Dès lors les conditions d'une quatrième prolongation sont réunies au regard de la menace certaine et actuelle à l'ordre public que constitue la présence de l'intéressé sur le territoire national et le moyen soulevé par l'appelant sera rejeté.

Pour l'ensemble des motifs précédemment exposés il conviendra de confirmer l'ordonnance du magistrat du siège du tribunal judiciaire.

PAR CES MOTIFS

Statuant publiquement par décision contradictoire en dernier ressort, après débats en audience publique,

Déclarons recevable l'appel interjeté à l'encontre de l'ordonnance du 30 septembre 2025 du magistrat du siège du tribunal judiciaire de Marseille,

Confirmons l'ordonnance du magistrat désigné pour le contrôle des mesures d'éloignement et de rétention du tribunal judiciaire de Marseille en date du 30 septembre 2025.

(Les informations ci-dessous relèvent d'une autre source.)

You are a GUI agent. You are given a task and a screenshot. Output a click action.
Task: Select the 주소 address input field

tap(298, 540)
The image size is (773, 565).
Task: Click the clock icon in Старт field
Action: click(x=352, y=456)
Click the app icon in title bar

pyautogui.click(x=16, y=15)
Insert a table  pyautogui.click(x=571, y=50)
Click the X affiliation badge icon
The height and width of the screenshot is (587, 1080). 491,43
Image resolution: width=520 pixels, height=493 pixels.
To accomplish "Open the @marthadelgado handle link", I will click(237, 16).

Les parties sont avisées qu'elles peuvent se pourvoir en cassation contre cette ordonnance dans un délai de 2 mois à compter de cette notification, le pourvoi devant être formé par déclaration au greffe de la Cour de cassation, signé par un avocat au conseil d'Etat ou de la Cour de cassation.

Le greffier Le président

Reçu et pris connaissance le :

Monsieur [O] [N]

Assisté d'un interprète

COUR D'APPEL D'AIX-EN-PROVENCE

Chambre 1-11, Rétentions Administratives

[Adresse 8]

Téléphone : [XXXXXXXX02] - [XXXXXXXX03] - [XXXXXXXX01]

Courriel : [Courriel 4]

Aix-en-Provence, le 1er octobre 2025

À

- PREFECTURE DES BOUCHES DU RHONE

- Monsieur le directeur du centre de rétention administrative de [Localité 5]

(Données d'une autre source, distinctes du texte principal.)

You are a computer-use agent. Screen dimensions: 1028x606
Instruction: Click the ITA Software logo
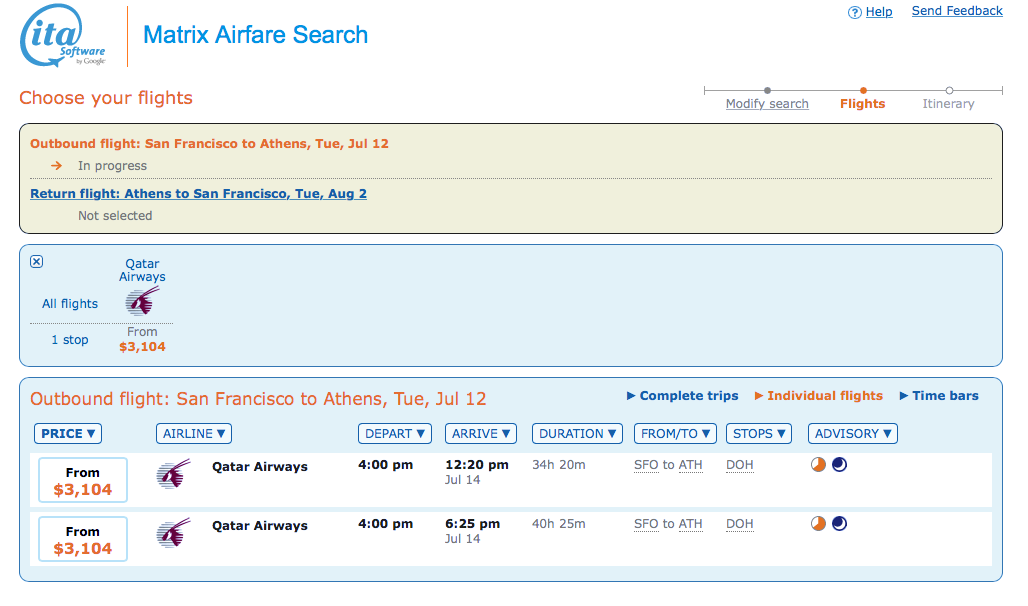(x=63, y=37)
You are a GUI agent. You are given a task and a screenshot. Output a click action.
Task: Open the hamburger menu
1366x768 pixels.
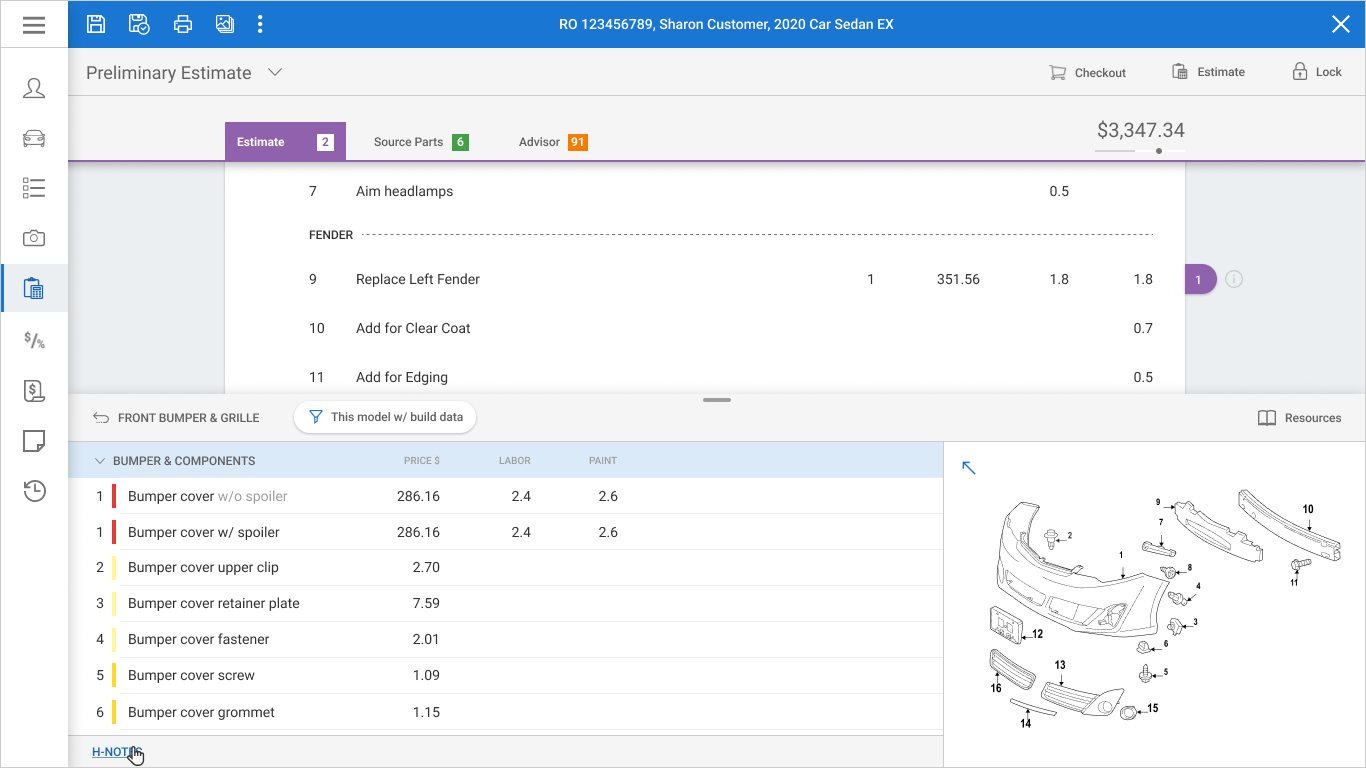click(x=34, y=24)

- Monsieur le procureur général

- Monsieur le greffier du Magistrat du siège du tribunal judiciaire chargé du contrôle des mesures privatives et restrictives de libertés de MARSEILLE

- Maître Myriam ETTORI

NOTIFICATION D'UNE ORDONNANCE

J'ai l'honneur de vous notifier l'ordonnance ci-jointe rendue le 1er octobre 2025, suite à l'appel interjeté par :

Monsieur [O] [N]

né le 01 Janvier 1992 à [Localité 7]

de nationalité Algérienne

Je vous remercie de m'accuser réception du présent envoi.

Le greffier,

VOIE DE RECOURS

Nous prions Monsieur le directeur du centre de rétention administrative de bien vouloir indiquer au retenu qu'il peut se pourvoir en cassation contre cette ordonnance dans un délai de 2 mois à compter de cette notification, le pourvoi devant être formé par déclaration au greffe de la Cour de cassation.